Saturday, November 10, 2007

Val, our Somerset sheep farming friend came to stay the night recently, bringing a spinning wheel as a present and a hand-powered roller wool carding machine to try out. Before it turned dark, we asked her to cast her expert eyes over our various animals. Tout de suite she pronounced our pigs too fat and our sheep too thin but we scored well with our four geese, just as well as they were due for slaughter that Friday. When I showed her what we fed our two pigs on, she just laughed. She has three similar pigs, also born in March, which she reckons are half the size. But ours our bigger all round, not just fatter, so perhaps they are well nourished, if a bit overenthusiastically.

As for the thin sheep, it’s not so easy to notice, as their woolly coats are growing ever thicker, but she advised that we worm them and start feeding hay. We change their paddock every month, which should reduce the level of intestinal worms and we’re interested to learn more about maintaining animal health without routinely dosing with drugs (see my blog of 15th September) but, for this year, I was happy to take Val’s advice and administer the worming medicine. The weather has been bad for hay this year, so we stocked up with four huge round bales of hay cut back in May; we just needed a device to keep it dry in the field for them to nibble on demand. On the scale that we’re doing things here, it’s neither appropriate nor affordable to run down to the agricultural suppliers every time we need something. The sheep went hungry for a few more nights while I slept with my thinking cap on. I ended up looking at agricultural suppliers on the Internet and copying designs and dimensions down into my notebook, helpfully even getting the bar spacing for small sheep like our Ouessants. All of the wood was recycled and the only things I paid for were one panel of corrugated fibreglass for the roof and two bungee straps to hold it down.
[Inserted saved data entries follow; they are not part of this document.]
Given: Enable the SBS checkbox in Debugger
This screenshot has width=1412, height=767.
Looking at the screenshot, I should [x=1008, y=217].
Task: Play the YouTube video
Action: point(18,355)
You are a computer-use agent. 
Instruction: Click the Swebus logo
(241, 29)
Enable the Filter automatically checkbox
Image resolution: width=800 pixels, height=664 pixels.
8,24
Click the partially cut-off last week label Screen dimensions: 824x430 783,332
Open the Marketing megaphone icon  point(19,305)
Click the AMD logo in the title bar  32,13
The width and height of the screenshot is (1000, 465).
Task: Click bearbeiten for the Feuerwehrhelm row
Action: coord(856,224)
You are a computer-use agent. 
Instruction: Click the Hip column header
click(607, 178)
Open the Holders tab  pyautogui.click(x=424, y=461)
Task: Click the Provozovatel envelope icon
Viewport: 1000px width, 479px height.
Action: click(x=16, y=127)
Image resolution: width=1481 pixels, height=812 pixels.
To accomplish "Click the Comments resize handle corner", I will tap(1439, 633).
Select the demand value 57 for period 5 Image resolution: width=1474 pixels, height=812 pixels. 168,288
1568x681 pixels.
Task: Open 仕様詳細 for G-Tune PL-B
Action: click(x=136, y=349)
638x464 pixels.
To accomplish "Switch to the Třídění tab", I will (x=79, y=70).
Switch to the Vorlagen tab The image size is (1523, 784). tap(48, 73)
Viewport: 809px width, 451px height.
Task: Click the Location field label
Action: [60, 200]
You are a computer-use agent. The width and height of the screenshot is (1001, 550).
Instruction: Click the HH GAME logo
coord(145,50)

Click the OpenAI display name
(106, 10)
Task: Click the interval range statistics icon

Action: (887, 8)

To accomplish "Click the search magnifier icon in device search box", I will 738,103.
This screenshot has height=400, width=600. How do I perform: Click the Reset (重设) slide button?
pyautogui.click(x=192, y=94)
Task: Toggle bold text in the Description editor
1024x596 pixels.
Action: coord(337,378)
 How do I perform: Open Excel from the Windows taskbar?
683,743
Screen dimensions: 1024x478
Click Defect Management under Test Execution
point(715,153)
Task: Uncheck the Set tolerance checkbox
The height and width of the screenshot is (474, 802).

Knowing that Val was coming, Gabrielle had carefully (so as not to prematurely produce felt) washed a fleece using a solution made with soda crystals first, then soap twice and rinsed several times. Dried in the sun, this was ready for a trial of Val’s carding machine. Once she’d “tried” it, Gabrielle didn’t stop and, before Val left after breakfast the following day, the entire fleece had been turned into sweet-smelling, soft “rollogs” of wool. She plans to turn these into felt and the felt into clothes. It’s our first time for any of this and the fleece was the result of our first attempt at sheep shearing, all very satisfying.


Kanisha said...

ooh I have just seen this! snap just posted my home design hayrack on my blog! must say yours is defaintely the de luxe model!is that dumpling in the front? he looks great doesn't he?

Val Grainger said...

Wow what a hay rack..........we will all be wanting one!

Dancingfarmer said...

Love that hay feeder! I was trying to decide how to put a removable roof on mine that is similar (though not exactly the same)---now I know :-) Good idea.
One way we check our sheep to see if they are "in shape" is to periodically feel the backbone. You can find links on how to "body score" sheep on line if you don't already know how. It helps, especially in the winter when they have lots and lots of wool on. At first I wasn't sure I was doing it right but after a while, and having some sheep get fat and some too skinny, I have a pretty good idea of what they should feel like at "just right".